もういい、もう何も聞きたくない。そんな言い訳染みた言葉いらない。何を聞いても言い訳にしか、良い風になんか聞こえない。助けに来るって信じてた気持ちも、涙も全部、無駄だった。私だけ何も知らなかった。そして私が思ってたより沖田は、最低で最悪だった。


「私の命は、あんたの‥真選組の事件解決と天秤にかけられたってことでしょう。馬鹿みたい、真選組が‥沖田が死んだんじゃないかって心配したことも、それでも生きてるって信じて‥諦めずに待ってたことも、っ‥馬鹿みたい‥助けに来てくれたときの嬉しさも、全部‥っ消してやりたい、」


溢れそうになる涙をぐっと堪えた。泣くな、この涙さえ無駄なんだから。この涙の行き先はどこにもない。握りすぎた拳が痛む。


「藤堂、」


「‥分かりきってた展開なら、囮捜査が成功したら、事情聴取なんて‥いらないですよね」


名前を呼んだ土方さんに微笑むのが精一杯だった。余裕なんかない、これは自分に呆れた笑顔。沖田は元から最低なやつじゃん、真選組なんて好感度ゼロのチンピラじゃん。それなのに‥沖田を、信じた私が馬鹿だった。沖田は出会ったときから何も変わらない、そういうやつだったんだ。


「‥帰ります」


私が今まで知った沖田が脆く崩れていくのを感じた。立ち上がって後ろを振り向かずに部屋を飛び出す。呼び止める声がしたって止まらない。構わず歩き続けた。真選組なんて、沖田なんてもう知らない。
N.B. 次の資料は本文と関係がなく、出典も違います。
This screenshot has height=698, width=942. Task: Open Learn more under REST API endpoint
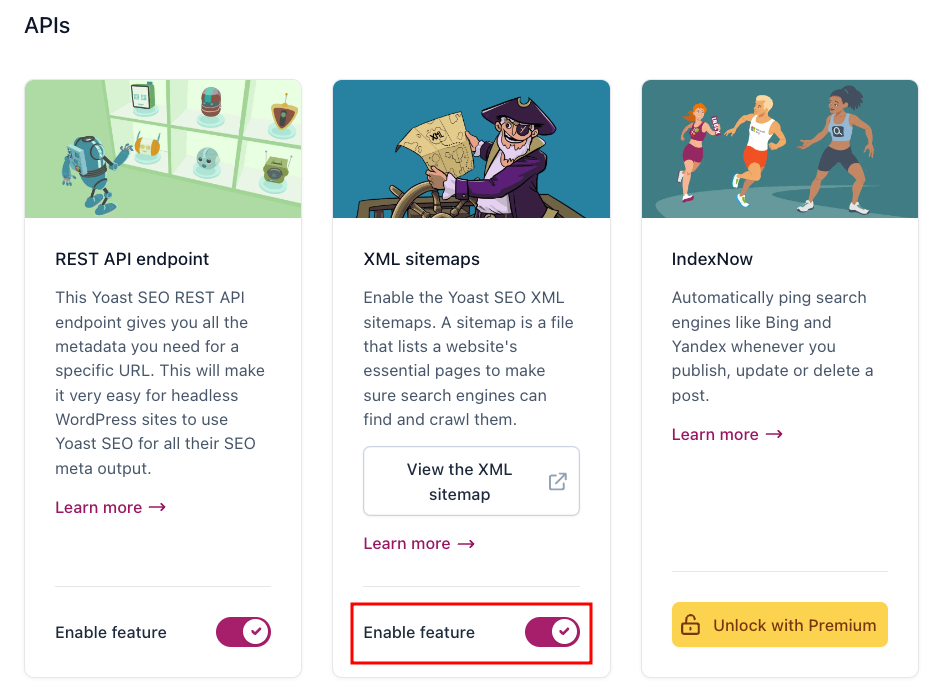100,507
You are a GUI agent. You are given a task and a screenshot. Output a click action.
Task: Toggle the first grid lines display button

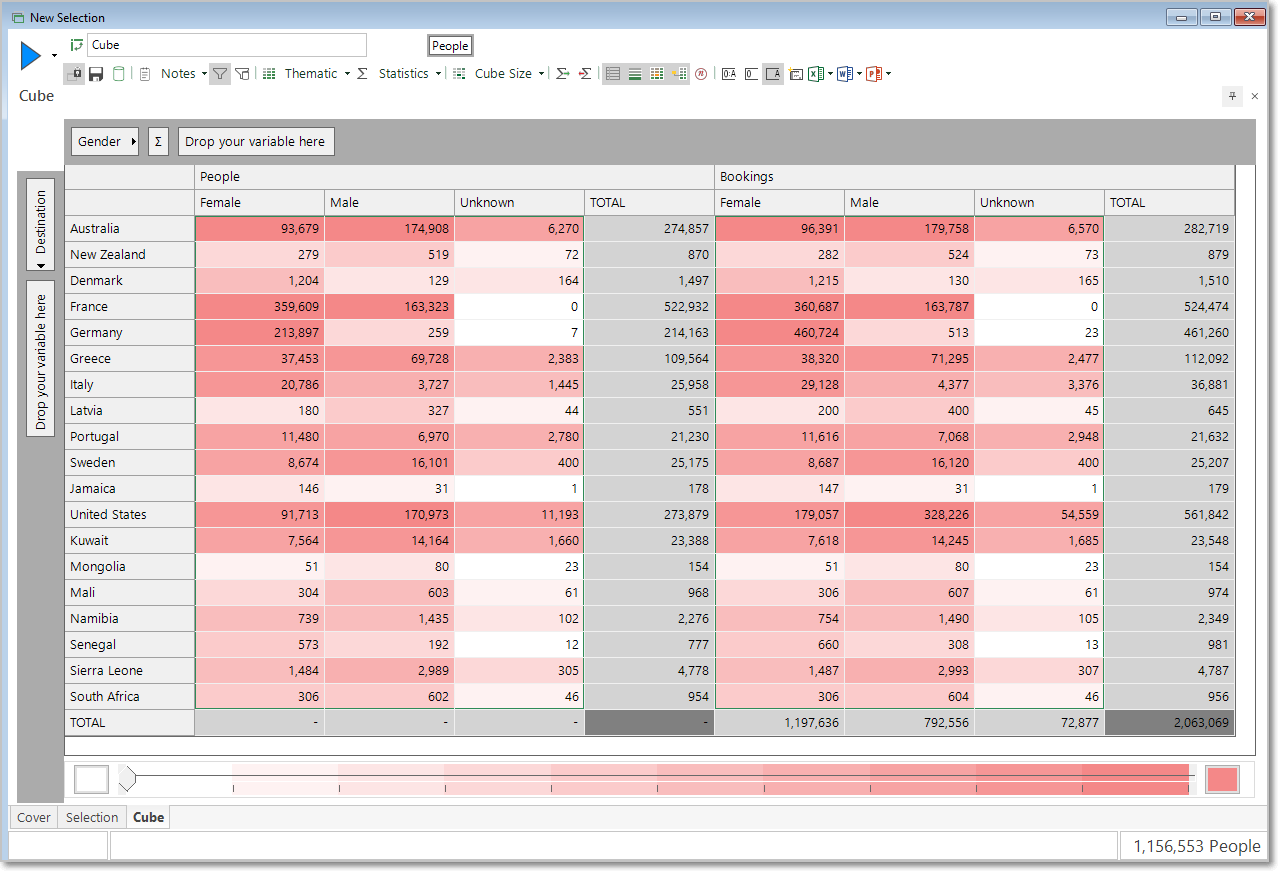point(613,74)
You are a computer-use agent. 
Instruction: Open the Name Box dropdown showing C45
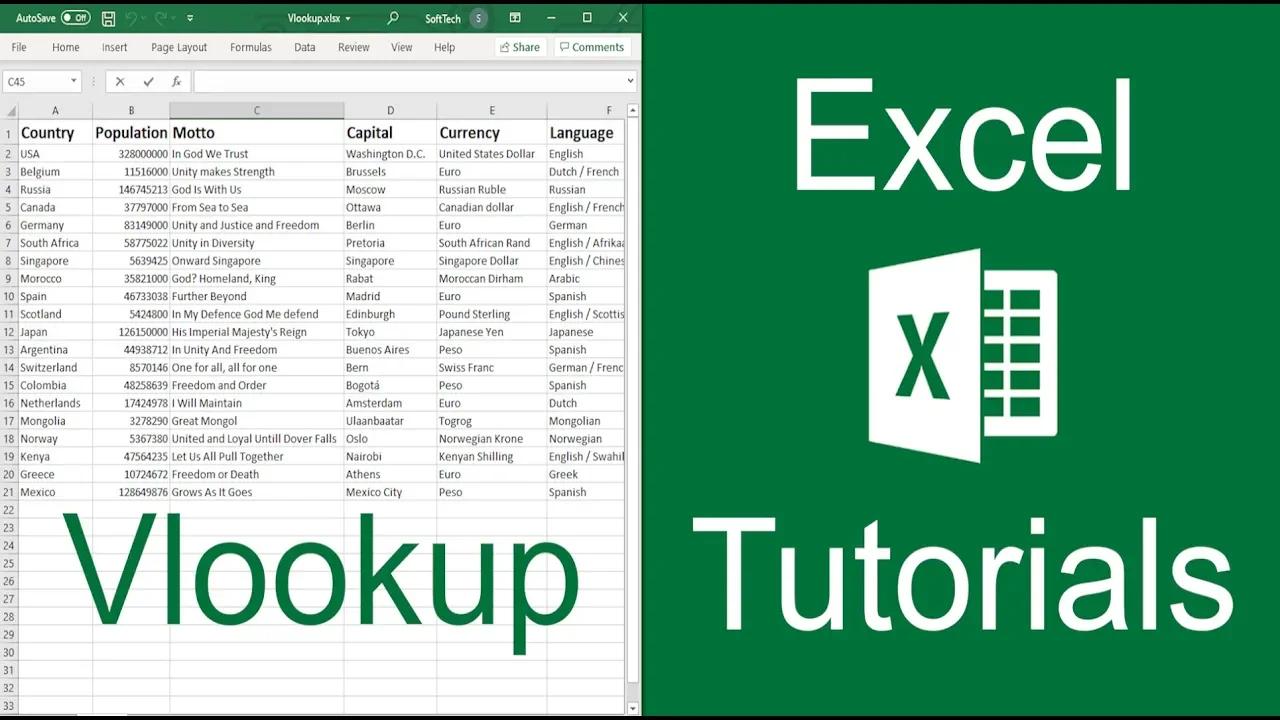pyautogui.click(x=71, y=81)
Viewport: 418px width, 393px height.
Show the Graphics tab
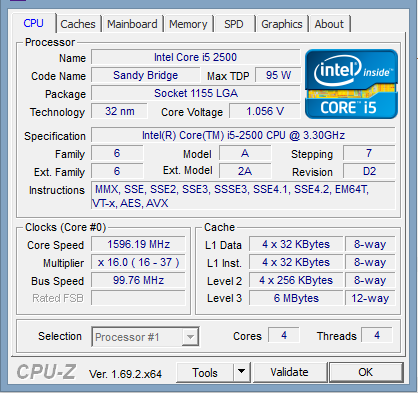tap(282, 24)
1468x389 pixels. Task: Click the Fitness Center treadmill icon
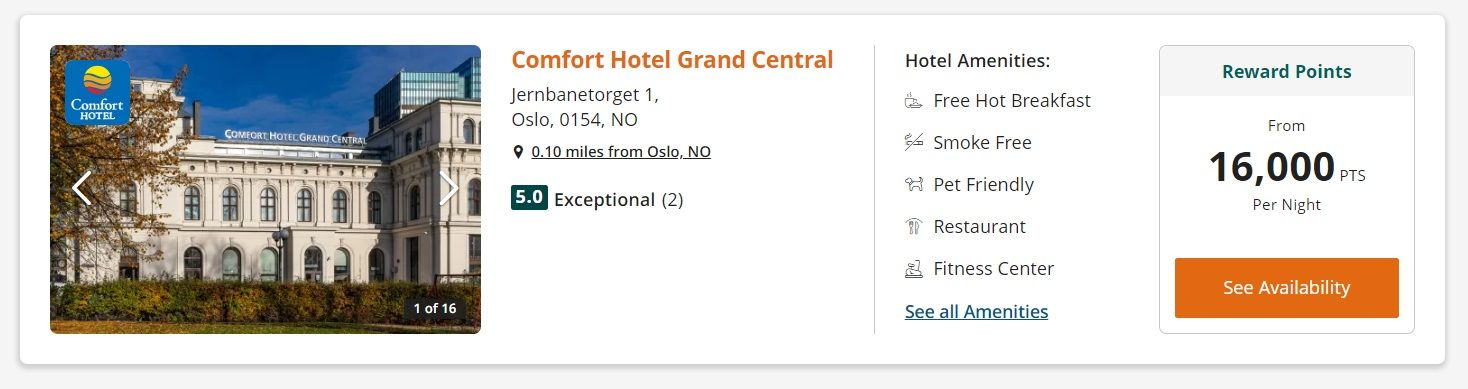click(x=913, y=269)
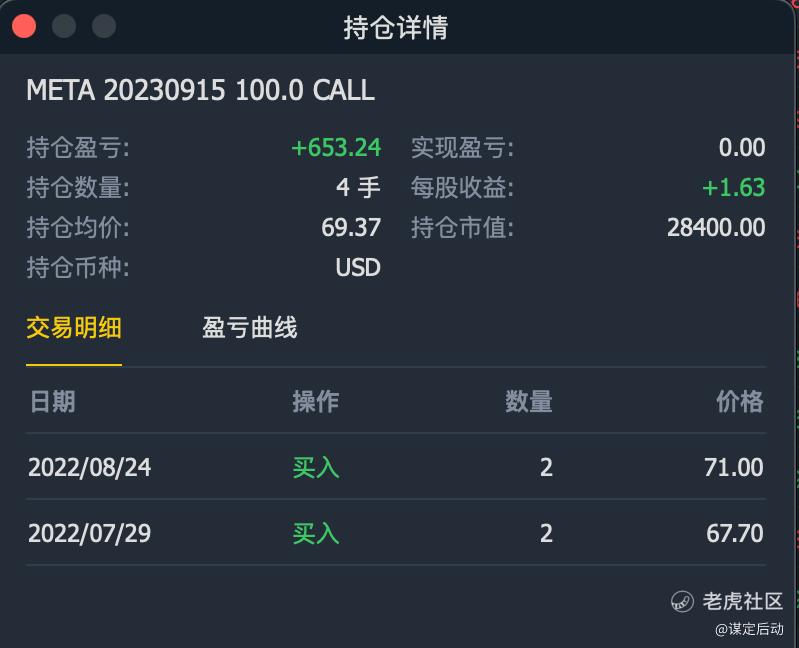Viewport: 799px width, 648px height.
Task: Click the red close window button
Action: point(24,26)
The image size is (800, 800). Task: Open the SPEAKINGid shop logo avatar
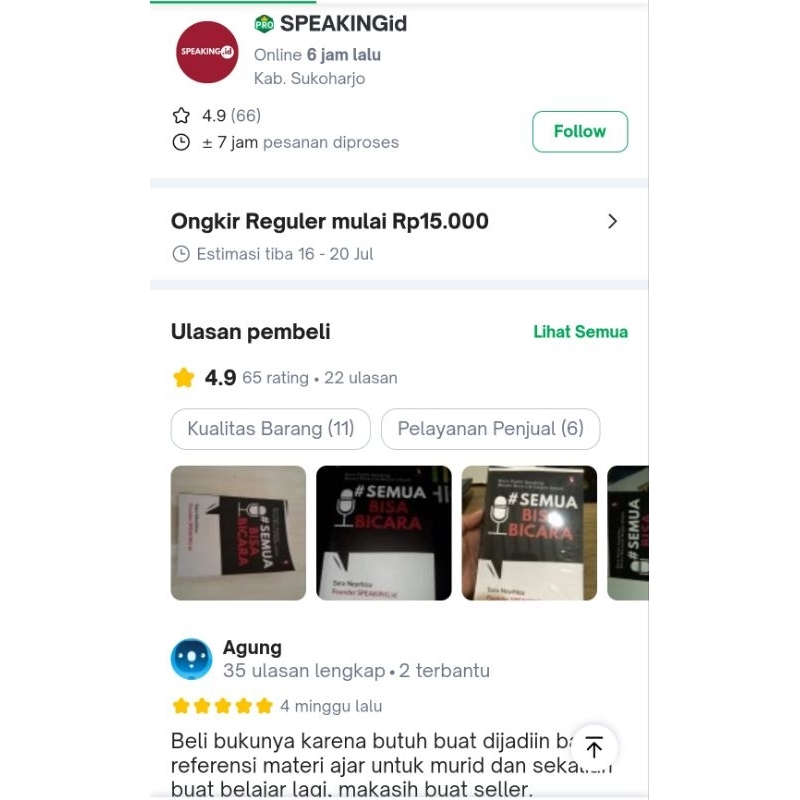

屯所を出てすぐ、ずっと持っていた沖田のジャケットの存在に気づいた私はそれを地面に投げつけた。こんなもの、もう見たくない。匂いも優しさも思い出したくない、暗くなり始めた景色に黒いジャケットが混ざり合う。もう知らない、何も知りたくない。


「っ‥うぅ、」


そう思うほど、悔しくて自分が惨めで。蓋を切ったように涙は溢れた。誰もいない道を泣きながら歩く。立ち止まったらあいつを、思い出してしまいそうで怖かった。泣かないと思ってたけれど、突きつけられた現実を全て抱えられるほど私は強くなくて。


「藤堂、」


真選組を、沖田を少しでも信じていた心がいちばん痛かった。